■ Teks yang Diberikan
####

Heri Priyatmoko: Krisis Pangan di Indonesia Sudah Terjadi Sejak Jaman Dahulu

Minggu (17/4/2021) PP Kagama menyelenggarakan webinar Kagama Literasi #1 dengan membedah buku “Krisis Pangan” karya wartawan senior Kompas, Andreas Maryoto. Salah satu narasumber yang tampil adalah Heri Priyatmoko, MA, dosen Universitas Sanata Dharma, yang memaparkan materinya dengan judul “Sejarah Krisis Pangan di Indonesia”. Heri memulai dari semiotika yang dihadirkan buku “Krisis Pangan” yakni ilustrasi rantang yang bermakna kompleks dalam sosial budaya masyarakat Indonesia. Mengutip yang disampaikan Jakob Oetama, buku adalah mahkota bagi wartawan dan pada titik tersebut sang penulis buku, Andreas Maryoto, sudah meraihnya.

“Buku tersebut memperlihatkan langkah-langkah penulis yang mengumpulkan berbagai sumber yang dalam sejarah disebut heuristik. Keberpihakan dan kepakaran penulis terlihat dari konten buku yang mengajak pembaca berkontemplasi terhadap kondisi pangan Indonesia.” ungkap Heri.

Krisis pangan pernah terjadi di berbagai daerah di Indonesia pada masa lalu. Tercatat dalam sejarah, Aceh pernah mengalami krisis pangan terutama beras pada abad XVI dan XVII. Tipologi lahan yang bercorak rawa dan kemarau yang berkepanjangan memperparah kondisi pangan saat itu. Untuk mengatasi hal tersebut, Raja Aceh, Sultan Iskandar Muda melakukan impor tenaga kerja atau budak dari India untuk menggarap lahan pertanian di Aceh dan melakukan kontrol terhadap distribusi serta mematok harga yang normal untuk dapat dijangkau masyarakat Aceh.

####

■ Cuplikan Sumber
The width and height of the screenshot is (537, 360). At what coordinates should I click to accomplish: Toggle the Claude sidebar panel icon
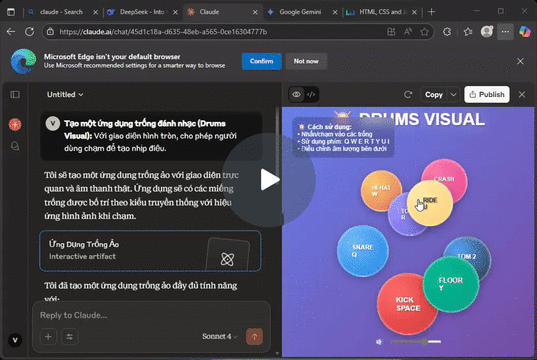click(15, 94)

####

■ Soal Latihan
1. Dalam teks tentang krisis pangan, siapa Raja Aceh yang mengimpor tenaga kerja dari India untuk menggarap lahan pertanian?
2. Sebutkan semua nama orang yang muncul dalam teks tentang krisis pangan.
3. Tolong tuliskan ulang bagian teks tentang krisis pangan di antara "Krisis pangan pernah" dan "dijangkau masyarakat Aceh.", termasuk kedua bagian tersebut.

■ Hasil Tugas
1. Sultan Iskandar Muda.

2. Heri Priyatmoko, Andreas Maryoto, Jakob Oetama, Sultan Iskandar Muda

3.
Krisis pangan pernah terjadi di berbagai daerah di Indonesia pada masa lalu. Tercatat dalam sejarah, Aceh pernah mengalami krisis pangan terutama beras pada abad XVI dan XVII. Tipologi lahan yang bercorak rawa dan kemarau yang berkepanjangan memperparah kondisi pangan saat itu. Untuk mengatasi hal tersebut, Raja Aceh, Sultan Iskandar Muda melakukan impor tenaga kerja atau budak dari India untuk menggarap lahan pertanian di Aceh dan melakukan kontrol terhadap distribusi serta mematok harga yang normal untuk dapat dijangkau masyarakat Aceh.